Mobilisations quasi impossibles, malgré péril flagrant de contamination. Et les profits continuent : les magasins ouvriront même ce lundi de Pâques. Malgré sa publicité hyper offensive sur les réseaux sociaux (pour nous hurler qu’il reste au service de ses clients), Casino montre, dans ce magasin, le peu de cas qu’il fait des risques de contamination pour ses employés, mais aussi pour ses fameux clients.


 

9h20, ce jeudi matin, au Géant Casino de Prés d’Arènes à Montpellier. Une seule caisse non automatisée est en fonctionnement. Conséquence : une queue de plus de dix clients se forme sur toute la longueur du rayonnage qui débouche à cet endroit. Aucune distanciation sociale ne peut être fermement respectée quand les charriots se croisent entre grande allée du bord de caisses et allée confinée où il faut manœuvrer pour aller prendre sa place. Ce que faisant, les charriots se croisent comme dans un couloir, sans distanciation possible. L’attente s’annonce interminable, propice à la tension, l’énervement ; le contraire de la vigilance.

L’unique caissier ne porte ni masque, ni gants.

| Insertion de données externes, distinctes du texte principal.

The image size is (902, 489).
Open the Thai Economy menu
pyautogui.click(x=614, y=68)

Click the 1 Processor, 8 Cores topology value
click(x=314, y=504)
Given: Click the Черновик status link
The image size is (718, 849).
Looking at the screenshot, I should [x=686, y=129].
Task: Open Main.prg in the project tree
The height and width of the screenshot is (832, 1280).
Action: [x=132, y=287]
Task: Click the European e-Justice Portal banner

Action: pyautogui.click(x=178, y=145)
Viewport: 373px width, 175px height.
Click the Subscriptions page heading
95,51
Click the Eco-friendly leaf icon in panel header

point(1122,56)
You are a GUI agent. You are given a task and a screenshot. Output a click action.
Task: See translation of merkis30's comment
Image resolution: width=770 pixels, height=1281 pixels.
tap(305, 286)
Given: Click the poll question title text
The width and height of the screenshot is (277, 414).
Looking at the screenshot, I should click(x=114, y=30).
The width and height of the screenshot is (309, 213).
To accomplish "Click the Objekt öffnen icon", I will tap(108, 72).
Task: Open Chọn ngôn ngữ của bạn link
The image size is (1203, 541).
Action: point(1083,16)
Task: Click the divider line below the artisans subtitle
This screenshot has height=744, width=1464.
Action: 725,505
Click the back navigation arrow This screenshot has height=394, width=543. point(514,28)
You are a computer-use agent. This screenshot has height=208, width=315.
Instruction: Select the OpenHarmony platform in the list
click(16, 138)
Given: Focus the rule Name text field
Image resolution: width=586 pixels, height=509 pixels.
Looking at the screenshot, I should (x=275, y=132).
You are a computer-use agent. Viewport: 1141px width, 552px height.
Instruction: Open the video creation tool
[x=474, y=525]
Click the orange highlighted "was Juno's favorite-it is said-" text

Une plaque de plexiglas fixée devant lui ne sert strictement à rien : les clients sont invités à partir à rebours une fois leur charriot vidé. Quand ils ont fait le tour, ils récupèrent leurs achats et les règlent à un endroit non protégé par la plaque de plexiglas, cela à nettement moins d’un mètre du caissier. Même fermées à cette heure, on peut observer un dispositif identique, d’une inefficacité absurde, sur toutes les autres caisses voisines.

Malgré sa publicité hyper offensive sur les réseaux sociaux (pour nous hurler qu’il reste au service de ses clients), Casino montre, dans ce magasin, le peu de cas qu’il fait des risques de contamination pour ses employés, mais aussi pour ses fameux clients. Autre scène observée un autre matin, cette fois au grand Spar du Cours Gambetta, toujours à Montpellier.

Alors qu’il y a très peu de clients, la caissière pousse les clients à effectuer leurs opérations de caisse le plus vite possible, de sorte qu’ils s’agglutinent les uns sur les autres pour payer et récupérer leurs achats. Manifestement, la malheureuse employée n’a pas été formée, conseillée, pour affronter ces circonstances exceptionnelles. Elle semble prisonnière de son conditionnement par la cadence, à moins d’être étreinte d’anxiété au point d’en perdre sa clairvoyance.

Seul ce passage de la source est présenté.